STATED EXERCISE A:
In the forum thread about dropping cable below, please explain why the poster chose an omni-directional antenna over one with a rotor.

If you want some specific help, feel free to hit me off line with your ph# and I'll walk you through what we did. Jumping off the satellite teat is a leap of faith but I don't regret it one bit. Feels kinda like getting flushed out of the cozy womb of the Matrix at first, but you adapt.


----------



## pastornator (Apr 5, 2013)

I went off cable/dish, etc., about 2 years ago and never looked back.

The antennaweb site is good. I used it to make my determinations. I get over 40 on-air chanels in my location, which is deep in a valley about mid-point between Milwaukee and Green Bay, Wisconsin.

I use an omni-directional antenna because I would be constantly fiddling around with a rotor. I might get better reception with a rotor for individual stations, but that would mean adjustment every time I switched chanels. Also using a booster with the antenna (came with it as a package). I mounted the antenna on a 10 foot piece of conduit on the top of my home roof (made a mast that extends it 10 feet higher than the roof line). It has withstood 50+ mph winds so far, so it is good. It is about 35 feet from the ground, which helps me in the valley that is our home. If I could get it another 10 feet higher I would pick up about 6 more stations, but not sure it is worth it as many are just repeats anyway.

Amazon.com: Winegard MS-2002 HDTV Antenna without Cable: Electronics

On top of that we use ROKU (and the new Amazon Fire TV looks really nice!) plus Amazon Prime (yes, there is a fee, but we do most of our shopping on Amazon as well), Hulu ($8 a month, but lets us watch network programming about an hour after a program broadcasts), and all the other great chanels that come via Roku (more than cable!).

We use a cable modem, which we were already paying for anyway as that is the only way to get the web unless one goes to a much slower DSL over the phone lines, and we don't even HAVE phone lines as we use cell only. I get 20 mb speeds on the net and that works well with the Roku and of course, with the web via computer.

I LOVE no big monthly bills and shedding cable television has saved us roughly $100 a month for the past two years. We have used that money to pay down debt and we can now see the ABSOLUTE LAST BILL WE OWE! We will be debt free by June!

DATA SUPPLIED:
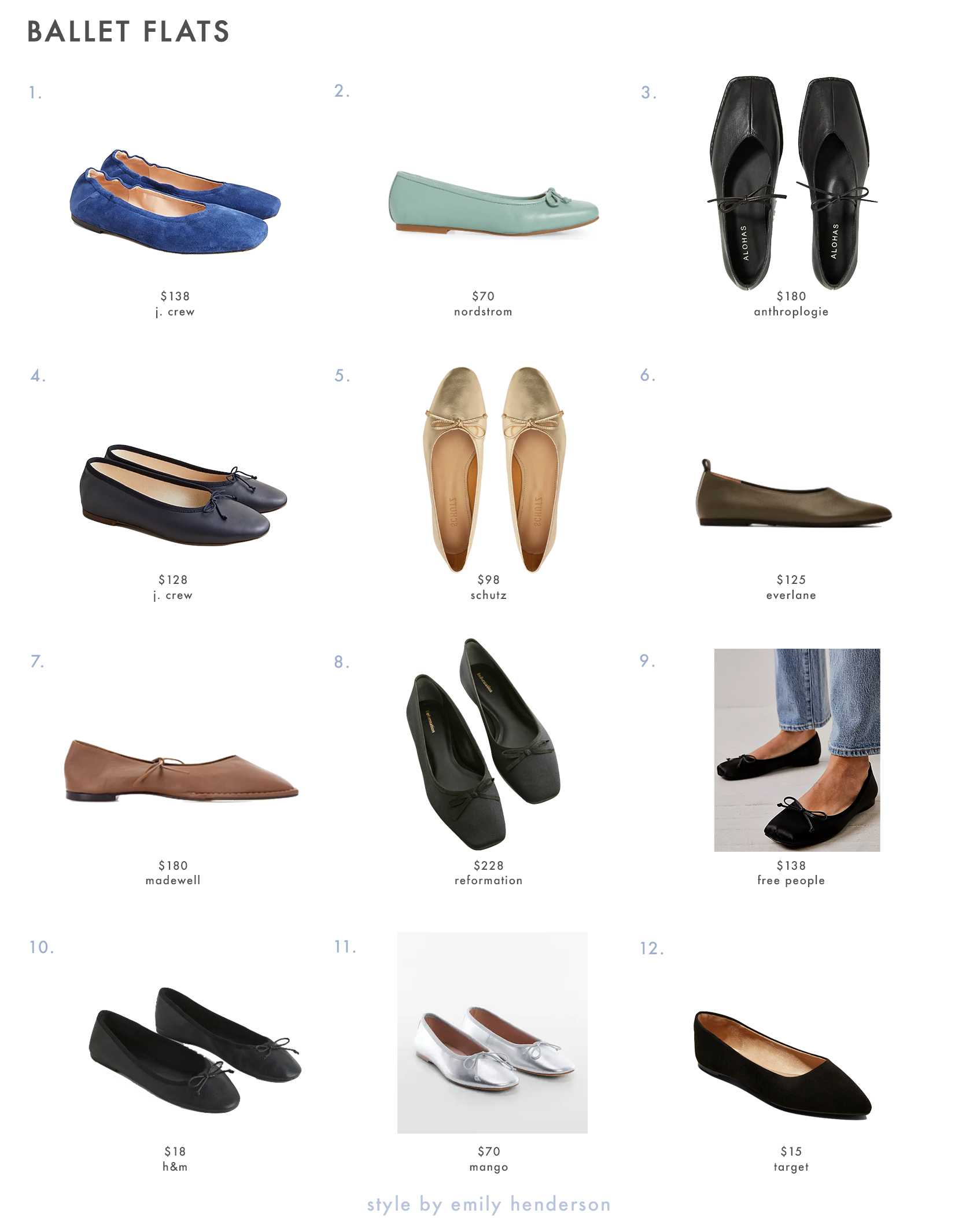Screen dimensions: 966x1232
Task: Click the black Target pointed flat
Action: (783, 1064)

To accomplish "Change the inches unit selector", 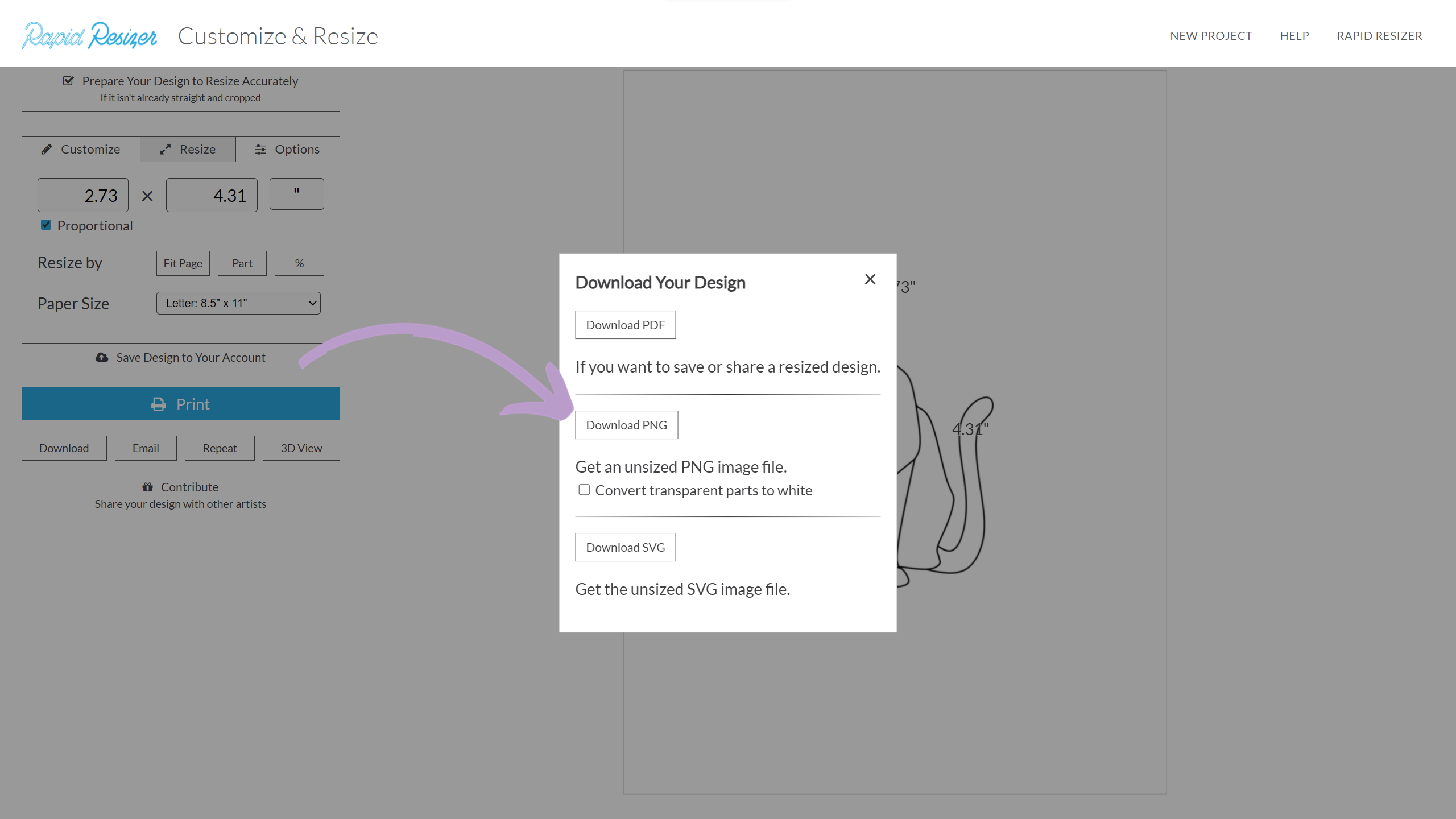I will 296,194.
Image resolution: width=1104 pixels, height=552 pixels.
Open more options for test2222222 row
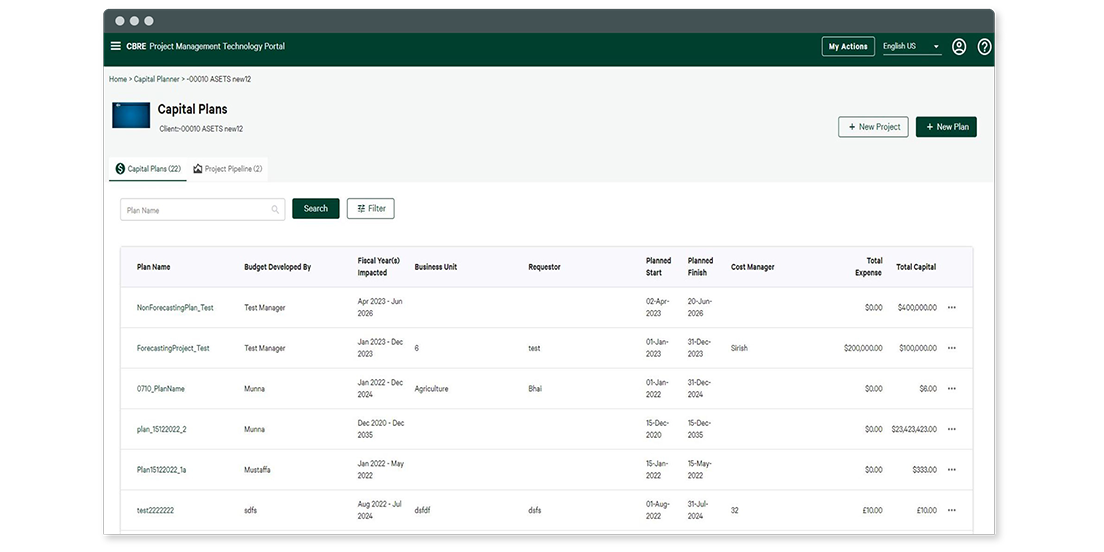[951, 510]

STATED EXERCISE B:
From the listing above, pull out each line that contains the word "options".

FULL OUTPUT A:
With a rotor, the poster would be constantly fiddling with the antenna. A rotor might give better reception on individual stations, but it would have to be adjusted every time the channel changed.

FULL OUTPUT B:
Open more options for test2222222 row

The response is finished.